Activists who occupied the area outside Baku's Olympic Stadium, the venue for the Kop, were left in no doubt as to who should provide the funding. “Make polluters pay,” read a giant banner unfurled during the meeting as campaigners shouted slogans.

Core talks on a new climate finance settlement, called “new collective quantitative targets”, progressed slowly on Thursday with a new draft bill called “unworkable” by some countries. Negotiations are expected to continue throughout next week and conclude next Friday night.

Outside the negotiating table, some countries are looking for new sources of financing to bridge the gap. A new “global solidarity tax” could raise billions for much-needed climate finance for the poorer world, according to a report by a special committee led by Laurence Tubiana, a former French diplomat and current director of the European Climate Foundation. It turns out it's possible.

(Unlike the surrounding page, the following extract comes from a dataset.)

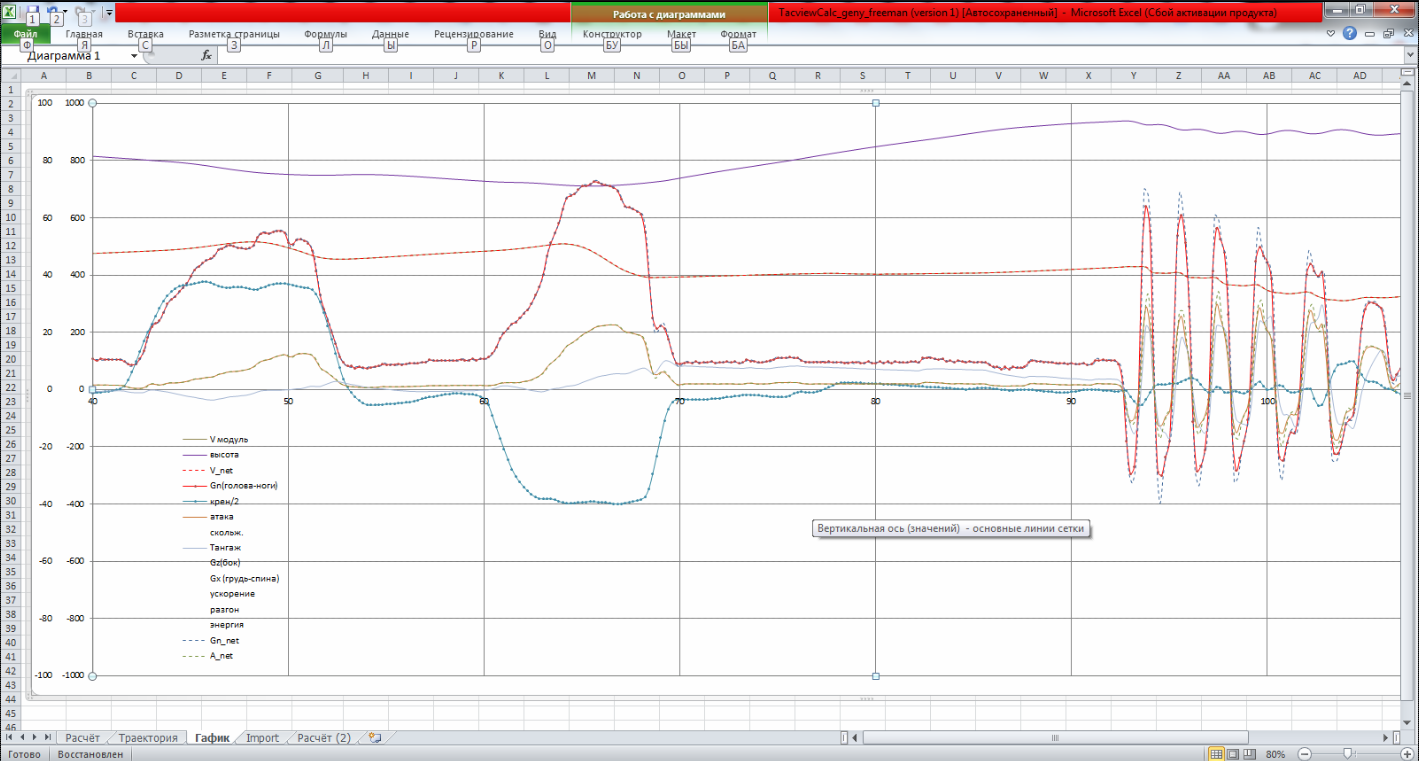Click zoom out minus icon
Viewport: 1419px width, 761px height.
1304,754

Imposing fees on cryptocurrencies that require a lot of energy to create could be an option, the report said. Charging for just $0.045 per kWh can generate $5 billion in electricity.

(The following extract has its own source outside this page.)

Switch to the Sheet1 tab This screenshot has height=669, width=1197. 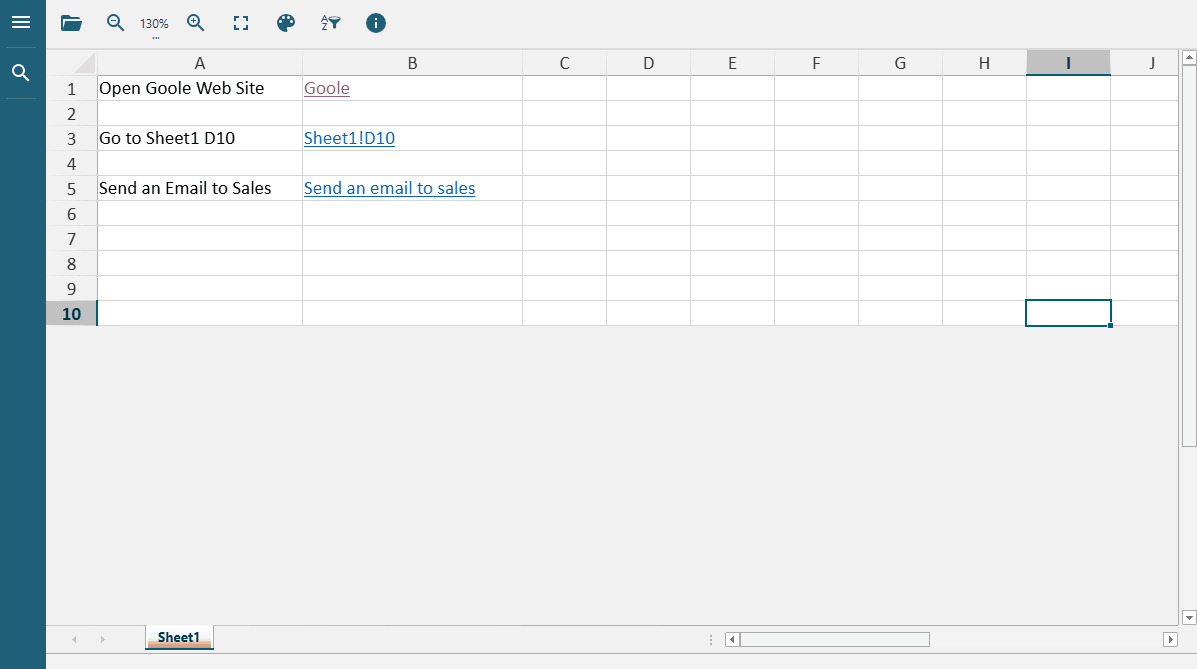(179, 638)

A plastic production tax, imposed when plastics are produced from polymers rather than recycled materials, could generate between $25 billion and $35 billion a year if set at $60 to $90 per tonne. Even more effective is Brazil's proposed 2% wealth tax, which could generate between $200 billion and $250 billion a year.

Depending on the system's design, a tax on frequent travelers and business class tickets could generate up to $164 billion a year.

Mr Tubiana said: “One of the foundational pillars of the Paris Agreement is financial solidarity between developed and developing countries. Such solidarity will ensure that all countries meet the goal of limiting temperature rise to 1.5 degrees. But there can be no climate justice without fiscal justice, because all countries face the same challenges. We now face the challenge of how to finance the transition while ensuring that the countries with the highest emissions pay their fair share.”

She is expected to submit the final report of the task force, led by the governments of France, Barbados and Kenya, by next year's police conference.